This Pumpkin Caramel Ice Cream is a no-churn recipe and is filled with a smooth pumpkin flavor. It’s creamy, swirled with caramel, and so easy to make. If you like pumpkin, then this frozen treat was made for you!
Today, we’re talking about my love of pumpkin. Pumpkin cookies, pumpkin granola, and pumpkin pasta, I love it all! I don’t think I’ve had a pumpkin treat that I didn’t like and I don’t think I ever will. And since fall is just around the corner, I wanted to share my first pumpkin recipe for the season.
Yields 6 servings
This Pumpkin Caramel Ice Cream is a no-churn recipe and is filled with a smooth pumpkin flavor. It's creamy, swirled with caramel, and so easy to make. If you like pumpkin, then this frozen treat was made for you!
15 minPrep Time
4 hr, 15 Total Time
- 2 cups heavy whipping cream
- 1 (14 ounce) can sweetened condensed milk
- 2 teaspoons vanilla extract
- 3/4 cup pumpkin puree
- 4 tablespoons caramel sauce
- In a large bowl, whip heavy cream with a hand mixer or stand mixer with fitted paddle attachment until stiff peaks form. Set aside.

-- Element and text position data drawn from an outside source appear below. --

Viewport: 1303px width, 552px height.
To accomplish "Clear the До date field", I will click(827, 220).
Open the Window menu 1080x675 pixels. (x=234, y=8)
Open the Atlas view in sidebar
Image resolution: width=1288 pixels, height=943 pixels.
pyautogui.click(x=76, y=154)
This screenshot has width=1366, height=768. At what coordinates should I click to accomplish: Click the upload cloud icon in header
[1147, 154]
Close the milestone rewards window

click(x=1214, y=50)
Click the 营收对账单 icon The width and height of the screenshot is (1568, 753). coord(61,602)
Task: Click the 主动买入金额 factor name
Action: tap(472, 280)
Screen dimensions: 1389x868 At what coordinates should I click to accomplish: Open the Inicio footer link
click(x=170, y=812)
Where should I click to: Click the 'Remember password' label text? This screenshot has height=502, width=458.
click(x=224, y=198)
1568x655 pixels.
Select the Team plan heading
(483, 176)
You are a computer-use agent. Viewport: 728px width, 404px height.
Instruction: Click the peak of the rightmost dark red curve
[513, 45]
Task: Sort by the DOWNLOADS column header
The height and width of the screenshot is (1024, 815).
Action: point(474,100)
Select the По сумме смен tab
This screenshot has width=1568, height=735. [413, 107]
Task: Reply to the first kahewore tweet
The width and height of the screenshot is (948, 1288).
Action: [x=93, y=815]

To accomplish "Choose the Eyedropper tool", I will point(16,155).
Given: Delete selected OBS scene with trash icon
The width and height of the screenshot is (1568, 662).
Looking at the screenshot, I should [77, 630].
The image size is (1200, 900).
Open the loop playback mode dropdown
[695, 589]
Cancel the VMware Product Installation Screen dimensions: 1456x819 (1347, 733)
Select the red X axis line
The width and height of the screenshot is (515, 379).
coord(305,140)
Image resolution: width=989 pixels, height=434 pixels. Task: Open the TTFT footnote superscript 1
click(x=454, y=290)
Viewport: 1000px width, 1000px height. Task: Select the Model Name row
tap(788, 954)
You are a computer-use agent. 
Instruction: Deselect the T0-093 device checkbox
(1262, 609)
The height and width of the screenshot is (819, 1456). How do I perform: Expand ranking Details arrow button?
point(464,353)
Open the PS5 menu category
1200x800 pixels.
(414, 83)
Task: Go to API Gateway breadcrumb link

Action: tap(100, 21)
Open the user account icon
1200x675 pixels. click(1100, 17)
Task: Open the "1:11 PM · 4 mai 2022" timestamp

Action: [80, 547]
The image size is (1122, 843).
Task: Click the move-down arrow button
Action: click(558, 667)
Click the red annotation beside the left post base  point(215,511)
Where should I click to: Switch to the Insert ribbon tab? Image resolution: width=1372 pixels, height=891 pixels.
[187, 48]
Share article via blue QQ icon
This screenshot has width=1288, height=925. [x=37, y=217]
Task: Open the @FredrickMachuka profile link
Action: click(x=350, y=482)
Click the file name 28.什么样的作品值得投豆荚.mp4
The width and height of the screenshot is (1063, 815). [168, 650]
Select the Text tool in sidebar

- In a medium bowl, whisk together sweetened condensed milk, vanilla extract, and pumpkin puree.
- Gently fold pumpkin mixture into whipped cream until just combined.
- Pour mixture into a freezer safe container. Top with caramel sauce and then drag a butter-knife through the tops to create swirls.
- Cover and freeze for at least four hours, or until firm.